Exercise prompt: Pull every line of the material below out word for word, leaving out the pictures.

Data shown:

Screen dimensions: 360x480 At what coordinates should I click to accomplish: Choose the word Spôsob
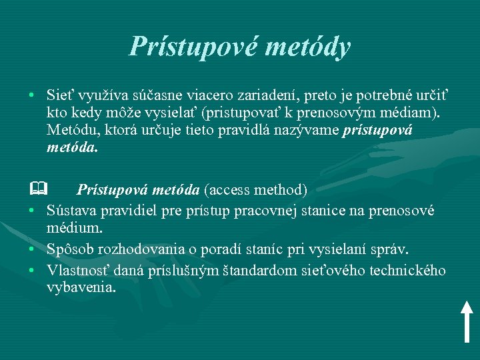70,249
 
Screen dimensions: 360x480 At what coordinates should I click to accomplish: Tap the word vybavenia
81,288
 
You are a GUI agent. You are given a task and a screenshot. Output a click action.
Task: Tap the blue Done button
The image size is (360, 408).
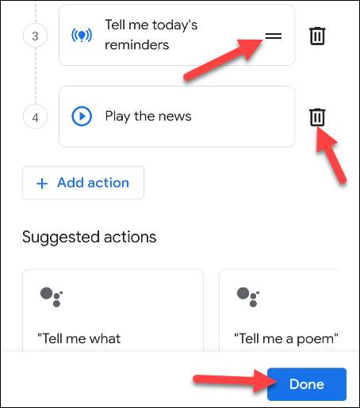[307, 384]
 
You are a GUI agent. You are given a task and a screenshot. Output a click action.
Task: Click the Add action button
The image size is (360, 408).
[83, 183]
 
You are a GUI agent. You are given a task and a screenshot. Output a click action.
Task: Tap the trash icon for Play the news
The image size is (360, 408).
[317, 117]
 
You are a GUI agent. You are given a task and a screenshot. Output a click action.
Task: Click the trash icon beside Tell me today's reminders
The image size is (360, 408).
[317, 36]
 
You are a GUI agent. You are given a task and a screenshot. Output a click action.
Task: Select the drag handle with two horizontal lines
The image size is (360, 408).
[274, 36]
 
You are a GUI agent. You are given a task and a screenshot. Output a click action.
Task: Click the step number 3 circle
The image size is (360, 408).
[35, 36]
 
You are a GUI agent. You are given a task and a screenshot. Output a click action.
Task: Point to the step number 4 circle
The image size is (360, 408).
[35, 117]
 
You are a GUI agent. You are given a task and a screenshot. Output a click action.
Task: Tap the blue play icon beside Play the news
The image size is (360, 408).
[82, 116]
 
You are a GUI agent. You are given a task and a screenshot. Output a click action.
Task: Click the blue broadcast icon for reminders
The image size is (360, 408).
[82, 35]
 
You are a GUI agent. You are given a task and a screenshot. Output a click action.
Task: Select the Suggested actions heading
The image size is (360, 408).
[90, 237]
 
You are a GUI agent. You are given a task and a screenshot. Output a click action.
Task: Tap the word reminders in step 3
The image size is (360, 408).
[137, 45]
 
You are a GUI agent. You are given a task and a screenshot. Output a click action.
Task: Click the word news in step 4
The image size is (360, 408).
[174, 116]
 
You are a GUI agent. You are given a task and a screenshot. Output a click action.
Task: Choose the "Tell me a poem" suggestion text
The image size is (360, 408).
[286, 339]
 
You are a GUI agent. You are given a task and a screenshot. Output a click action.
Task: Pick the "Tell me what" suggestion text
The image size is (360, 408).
[79, 338]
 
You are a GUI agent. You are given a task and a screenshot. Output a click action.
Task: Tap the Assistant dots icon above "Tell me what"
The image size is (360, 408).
[52, 297]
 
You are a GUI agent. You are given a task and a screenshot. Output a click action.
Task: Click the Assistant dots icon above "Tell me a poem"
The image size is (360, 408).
[248, 297]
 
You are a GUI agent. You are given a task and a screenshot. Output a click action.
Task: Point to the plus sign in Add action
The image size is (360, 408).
[42, 183]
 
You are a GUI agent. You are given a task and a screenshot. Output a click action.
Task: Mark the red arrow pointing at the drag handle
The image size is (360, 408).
[224, 59]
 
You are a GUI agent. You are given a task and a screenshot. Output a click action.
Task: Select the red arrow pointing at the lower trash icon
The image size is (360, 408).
[331, 155]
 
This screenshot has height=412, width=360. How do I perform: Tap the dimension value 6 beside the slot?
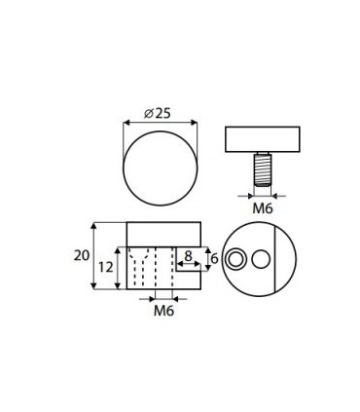214,258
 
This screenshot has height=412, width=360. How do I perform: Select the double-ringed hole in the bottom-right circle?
236,258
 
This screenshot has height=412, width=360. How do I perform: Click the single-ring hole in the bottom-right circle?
260,258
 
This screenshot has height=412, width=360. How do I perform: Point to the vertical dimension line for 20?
94,255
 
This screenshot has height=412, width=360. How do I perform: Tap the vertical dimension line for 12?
122,267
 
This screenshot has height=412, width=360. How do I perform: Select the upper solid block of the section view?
163,233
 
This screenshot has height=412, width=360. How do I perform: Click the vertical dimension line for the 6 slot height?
207,258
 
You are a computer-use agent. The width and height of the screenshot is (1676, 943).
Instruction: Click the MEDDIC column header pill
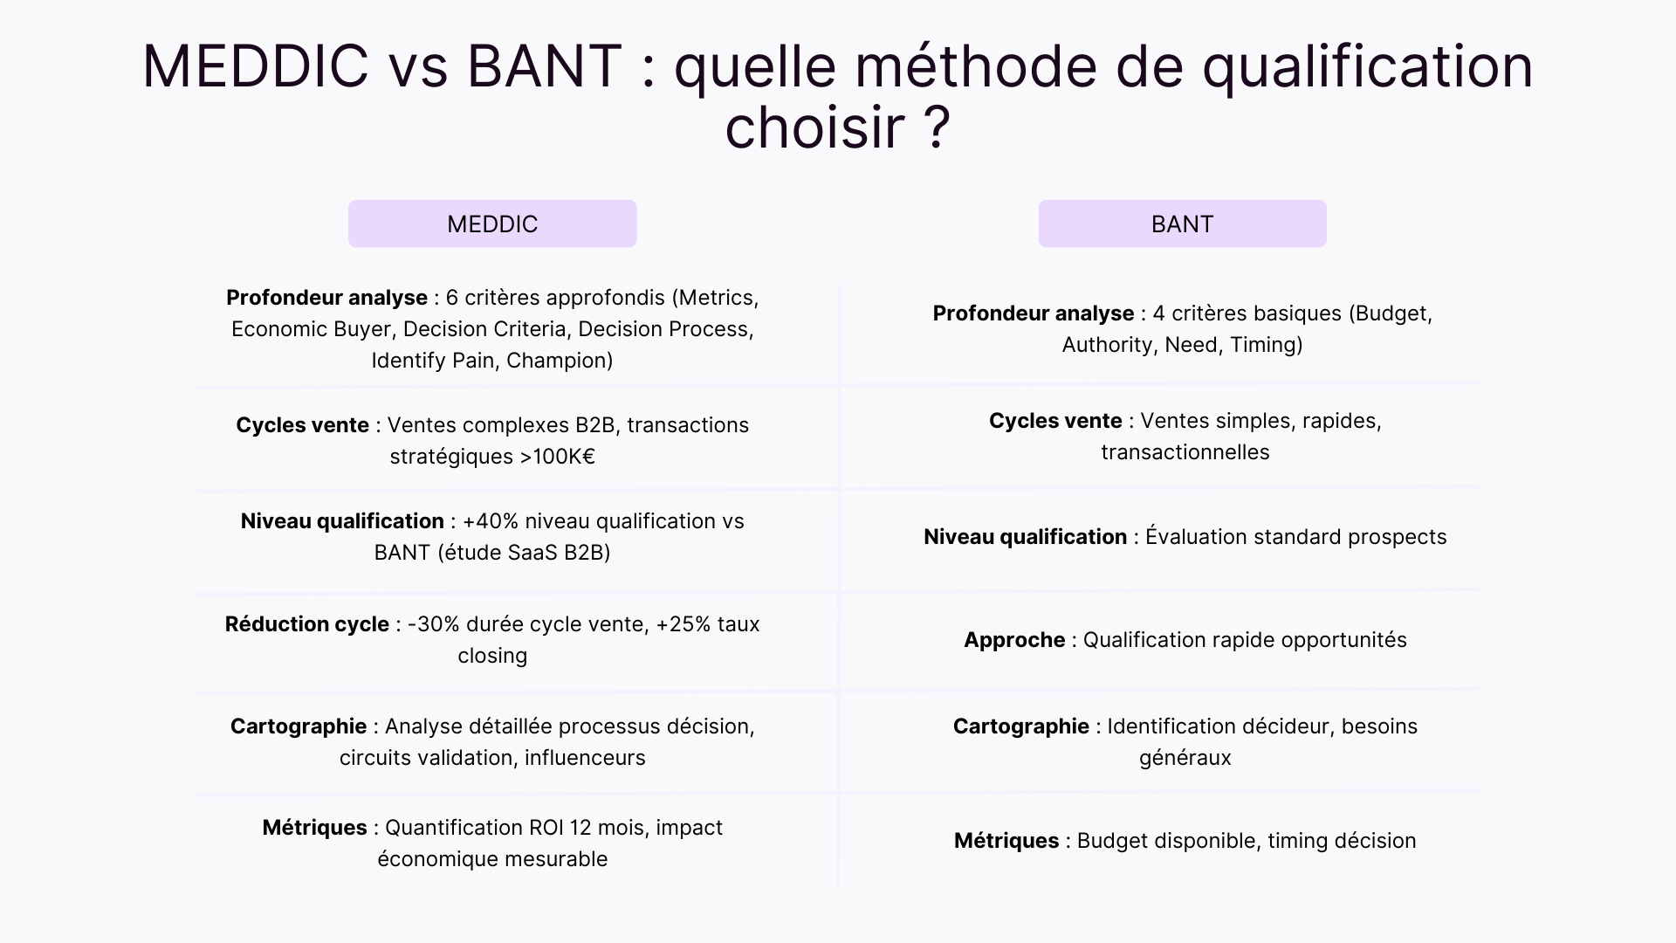pyautogui.click(x=492, y=224)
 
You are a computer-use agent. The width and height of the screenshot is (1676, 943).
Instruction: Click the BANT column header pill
pyautogui.click(x=1182, y=224)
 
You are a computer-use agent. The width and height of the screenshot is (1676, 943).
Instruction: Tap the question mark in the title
pyautogui.click(x=936, y=127)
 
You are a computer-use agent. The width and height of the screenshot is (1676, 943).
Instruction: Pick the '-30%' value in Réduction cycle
pyautogui.click(x=434, y=624)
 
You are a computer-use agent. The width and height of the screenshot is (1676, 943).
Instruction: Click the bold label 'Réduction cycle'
pyautogui.click(x=306, y=624)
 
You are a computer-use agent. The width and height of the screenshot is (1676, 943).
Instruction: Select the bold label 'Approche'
pyautogui.click(x=1014, y=640)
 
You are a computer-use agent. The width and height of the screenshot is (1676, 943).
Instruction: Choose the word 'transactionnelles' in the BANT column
pyautogui.click(x=1185, y=452)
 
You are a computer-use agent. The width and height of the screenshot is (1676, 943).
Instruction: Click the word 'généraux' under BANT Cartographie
pyautogui.click(x=1185, y=758)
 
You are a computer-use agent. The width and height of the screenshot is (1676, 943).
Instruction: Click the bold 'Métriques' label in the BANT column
pyautogui.click(x=1006, y=841)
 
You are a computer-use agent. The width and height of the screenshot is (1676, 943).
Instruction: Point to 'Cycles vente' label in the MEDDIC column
pyautogui.click(x=302, y=425)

In response:
Screen dimensions: 360x480 At what coordinates should I click to accomplish: Choose the word Spôsob
70,249
 
Screen dimensions: 360x480 At what coordinates should I click to accomplish: Tap the word vybavenia
81,288
 
You are a GUI agent. You are given a task and a screenshot. Output a click action.
Task: Tap the blue Done button
The image size is (360, 408).
[307, 384]
 
You are a GUI agent. You are given a task and a screenshot. Output a click action.
Task: Click the Add action button
The image size is (360, 408).
[83, 183]
 
You are a GUI agent. You are given a task and a screenshot. Output a click action.
Task: Tap the trash icon for Play the news
The image size is (360, 408).
[317, 117]
 
You are a GUI agent. You are given a task and a screenshot. Output a click action.
Task: Click the trash icon beside Tell me today's reminders
The image size is (360, 408).
[317, 36]
 
You are a GUI agent. You are given a task and a screenshot. Output a click action.
Task: Select the drag handle with two horizontal lines
The image size is (360, 408).
[274, 36]
 
You are a GUI agent. You are given a task and a screenshot. Output a click action.
Task: Click the step number 3 circle
The image size is (360, 408).
[35, 36]
 
You are a GUI agent. You are given a task and a screenshot. Output a click action.
Task: Point to the step number 4 circle
The image size is (360, 408).
[35, 117]
 
You are a GUI agent. You are given a task and a screenshot. Output a click action.
Task: Tap the blue play icon beside Play the news
The image size is (360, 408).
[82, 116]
 
You are a GUI agent. You are given a task and a screenshot. Output a click action.
Task: Click the blue broadcast icon for reminders
The image size is (360, 408).
[82, 35]
 
You are a GUI agent. You are given a task and a screenshot. Output a click action.
Task: Select the Suggested actions heading
The image size is (360, 408).
[90, 237]
 
You are a GUI agent. You are given a task and a screenshot. Output a click action.
Task: Tap the word reminders in step 3
The image size is (360, 408).
[137, 45]
 
You are a GUI agent. You are given a task and a screenshot. Output a click action.
Task: Click the word news in step 4
The image size is (360, 408).
[174, 116]
 
You are a GUI agent. You are given a task and a screenshot. Output a click action.
Task: Choose the "Tell me a poem" suggestion text
The image size is (360, 408).
[286, 339]
 
You are a GUI agent. You are given a task and a screenshot. Output a click action.
Task: Pick the "Tell me what" suggestion text
The image size is (360, 408).
[79, 338]
 
You are a GUI agent. You are given a task and a screenshot. Output a click action.
Task: Tap the Assistant dots icon above "Tell me what"
The image size is (360, 408).
[52, 297]
 
You are a GUI agent. You are given a task and a screenshot. Output a click action.
Task: Click the Assistant dots icon above "Tell me a poem"
The image size is (360, 408).
[248, 297]
 
You are a GUI agent. You are given a task and a screenshot. Output a click action.
Task: Point to the plus sign in Add action
The image size is (360, 408).
[42, 183]
 
You are a GUI agent. You are given a task and a screenshot. Output a click action.
Task: Mark the red arrow pointing at the drag handle
The image size is (360, 408).
[224, 59]
 
You are a GUI agent. You are given a task and a screenshot. Output a click action.
Task: Select the red arrow pointing at the lower trash icon
The image size is (360, 408).
[331, 155]
 
This screenshot has height=412, width=360. How do I perform: Tap the dimension value 6 beside the slot?
214,258
 
This screenshot has height=412, width=360. How do I perform: Select the double-ringed hole in the bottom-right circle?
236,258
 
This screenshot has height=412, width=360. How do I perform: Click the single-ring hole in the bottom-right circle?
260,258
 
This screenshot has height=412, width=360. How do I perform: Point to the vertical dimension line for 20?
94,255
 
This screenshot has height=412, width=360. How do I perform: Tap the vertical dimension line for 12?
122,267
 
This screenshot has height=412, width=360. How do I perform: Select the upper solid block of the section view?
163,233
 
This screenshot has height=412, width=360. How do I perform: Click the vertical dimension line for the 6 slot height?
207,258
 
You are a computer-use agent. The width and height of the screenshot is (1676, 943).
Instruction: Click the MEDDIC column header pill
pyautogui.click(x=492, y=224)
 
You are a computer-use agent. The width and height of the screenshot is (1676, 943).
Instruction: Click the BANT column header pill
pyautogui.click(x=1182, y=224)
 
You are a computer-use agent. The width and height of the screenshot is (1676, 943).
Instruction: Tap the question mark in the title
pyautogui.click(x=936, y=127)
 
You are a computer-use agent. The width and height of the screenshot is (1676, 943).
Instruction: Pick the '-30%' value in Réduction cycle
pyautogui.click(x=434, y=624)
 
You are a computer-use agent. The width and height of the screenshot is (1676, 943).
Instruction: Click the bold label 'Réduction cycle'
pyautogui.click(x=306, y=624)
 
You are a computer-use agent. The width and height of the screenshot is (1676, 943).
Instruction: Select the bold label 'Approche'
pyautogui.click(x=1014, y=640)
 
You are a computer-use agent. The width and height of the screenshot is (1676, 943).
Instruction: Choose the word 'transactionnelles' in the BANT column
pyautogui.click(x=1185, y=452)
 
You are a computer-use agent. The width and height of the screenshot is (1676, 943).
Instruction: Click the word 'généraux' under BANT Cartographie
pyautogui.click(x=1185, y=758)
 
You are a computer-use agent. The width and height of the screenshot is (1676, 943).
Instruction: Click the bold 'Métriques' label in the BANT column
pyautogui.click(x=1006, y=841)
 
You are a computer-use agent. The width and height of the screenshot is (1676, 943).
Instruction: Point to 'Cycles vente' label in the MEDDIC column
pyautogui.click(x=302, y=425)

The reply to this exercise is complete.